Nel terzo episodio del documentario si vede Elisabetta Foradori, in tarda primavera, che arrotola i tralci delle viti attorno al filo più alto del suo impianto a guyot. Intanto ci spiega come nella viticoltura convenzionale normalmente si passi con una macchina e si taglino le cime delle piante; la metafora che fa è abbastanza esplicita: “E’ come se a noi tagliassero le mani”…

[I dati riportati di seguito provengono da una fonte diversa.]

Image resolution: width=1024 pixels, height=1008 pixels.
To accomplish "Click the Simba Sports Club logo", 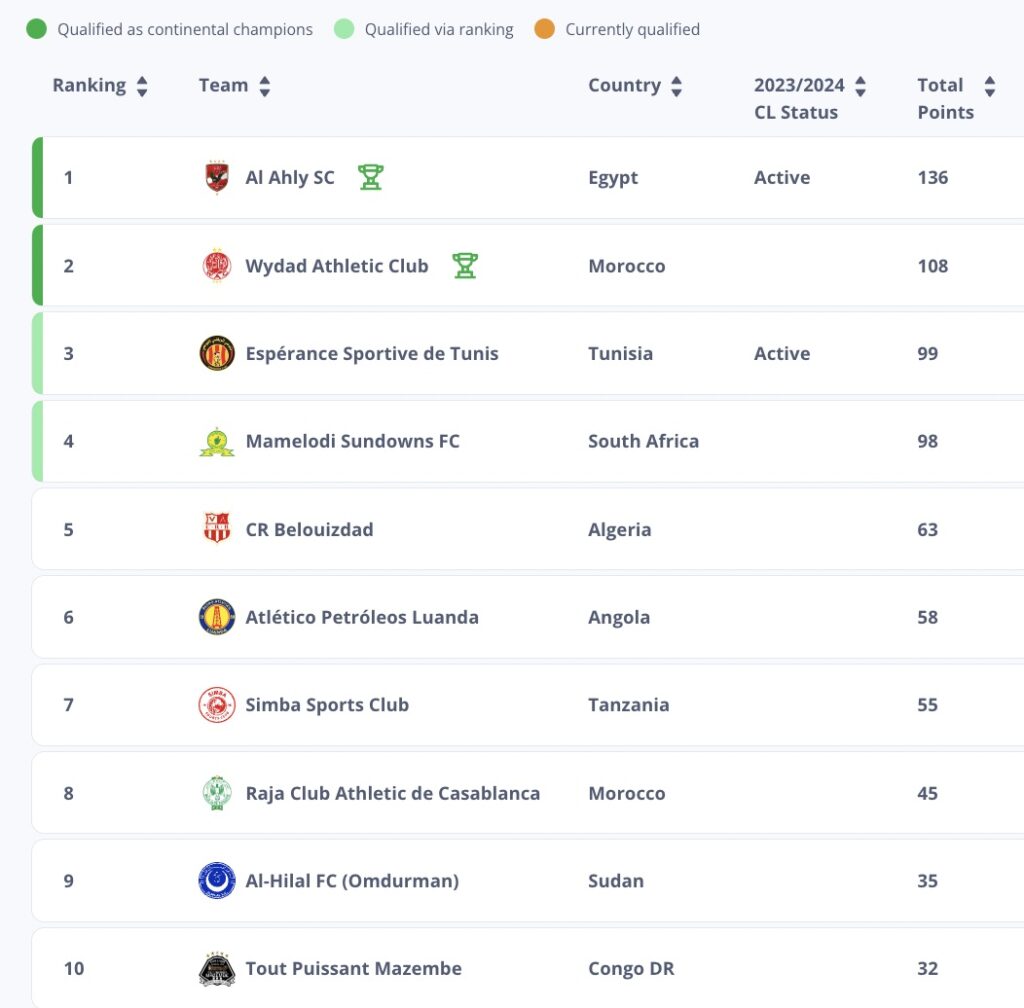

Sono stata di recente da un’altra produttrice, che aveva appena finito di arrotolare e già doveva ricominciare, perchè l’energia delle viti le spingeva di nuovo verso il cielo. Quella a cui ho assistito è stata una vera e propria tirata nei confronti di tutti coloro che per risparmiare preferiscono tagliare i tralci, senza preoccuparsi se le piante ne soffrano o meno: ciò che conta è risparmiare sui tempi di lavoro ed entrare più facilmente fra i filari. Le ho chiesto come possano le viti risentire di un’azione di questo tipo e lei mi ha accompagnato in una vigna vicina alla sua. L’impianto ha la stessa età del suo, è sempre a guyot, ma sembra di essere in un altro mondo: la vegetazione è povera, l’intensità del colore delle foglie è smunta e le viti sembrano davvero sofferenti. Per farmi capire cosa significa tranciare di netto un tralcio, la mia amica produttrice mi ha indicato un povero mozzicone sulla via del rinsecchimento e, subito dopo, la ferita provocata dallo strappo di una femminella. “Se la natura fornisce la vigna di tutta questa vegetazione, ci sarà un motivo: le piante hanno bisogno di ripararsi dal sole e di accumulare energia dalla fotosintesi. Tagliare i tralci alle viti è un po’ come se a noi tagliassero la safena…”. Di nuovo una metafora con una parte del corpo umana. Per queste produttrici le viti vanno trattate come persone, cercando di farle stare bene e di non portarle a soffrire. E, proprio per farmi capire come si possa fare questo, la mia amica, alla fine, mi ha portata nella sua vigna. Guardate nel video la differenza rispetto alle immagini precedenti. A proposito: a un certo punto si vede anche un cordone speronato, prova ulteriore di quanto il risparmio non faccia così bene ai vigneti. E, soprattutto, riuscite a capire dove siamo e qual è il vino prodotto da questi grappoli?